>>
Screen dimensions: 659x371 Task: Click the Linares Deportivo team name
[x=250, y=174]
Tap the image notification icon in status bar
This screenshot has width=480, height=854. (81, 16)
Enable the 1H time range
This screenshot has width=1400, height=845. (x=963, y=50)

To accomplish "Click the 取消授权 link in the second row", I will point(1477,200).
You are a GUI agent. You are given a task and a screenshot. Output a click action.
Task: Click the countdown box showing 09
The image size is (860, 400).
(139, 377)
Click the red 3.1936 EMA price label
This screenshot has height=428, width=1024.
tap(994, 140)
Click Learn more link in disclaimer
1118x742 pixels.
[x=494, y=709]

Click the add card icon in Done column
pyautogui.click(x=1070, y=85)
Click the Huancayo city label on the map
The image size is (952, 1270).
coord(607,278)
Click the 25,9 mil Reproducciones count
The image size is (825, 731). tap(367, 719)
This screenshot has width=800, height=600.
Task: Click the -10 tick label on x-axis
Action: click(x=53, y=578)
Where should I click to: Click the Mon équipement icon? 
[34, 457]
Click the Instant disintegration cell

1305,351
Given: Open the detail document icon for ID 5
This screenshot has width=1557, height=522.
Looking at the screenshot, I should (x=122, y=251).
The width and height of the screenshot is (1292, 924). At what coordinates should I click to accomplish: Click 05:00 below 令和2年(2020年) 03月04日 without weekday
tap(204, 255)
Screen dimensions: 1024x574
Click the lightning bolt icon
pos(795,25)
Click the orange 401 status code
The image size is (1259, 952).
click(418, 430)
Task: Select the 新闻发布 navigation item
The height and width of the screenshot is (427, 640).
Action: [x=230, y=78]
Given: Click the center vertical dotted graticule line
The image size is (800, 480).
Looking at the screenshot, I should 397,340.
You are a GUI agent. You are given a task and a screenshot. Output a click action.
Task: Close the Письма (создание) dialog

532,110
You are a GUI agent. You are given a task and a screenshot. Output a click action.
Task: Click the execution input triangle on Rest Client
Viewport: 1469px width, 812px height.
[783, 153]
<<
Look above and repeat, character for character, the lines from the first one to the line with "Click the Huancayo city label on the map", counting both.

Screen dimensions: 659x371 Task: Click the Linares Deportivo team name
[x=250, y=174]
Tap the image notification icon in status bar
This screenshot has width=480, height=854. (81, 16)
Enable the 1H time range
This screenshot has width=1400, height=845. (x=963, y=50)

To accomplish "Click the 取消授权 link in the second row", I will point(1477,200).
You are a GUI agent. You are given a task and a screenshot. Output a click action.
Task: Click the countdown box showing 09
The image size is (860, 400).
(139, 377)
Click the red 3.1936 EMA price label
This screenshot has height=428, width=1024.
tap(994, 140)
Click Learn more link in disclaimer
1118x742 pixels.
[x=494, y=709]

Click the add card icon in Done column
pyautogui.click(x=1070, y=85)
Click the Huancayo city label on the map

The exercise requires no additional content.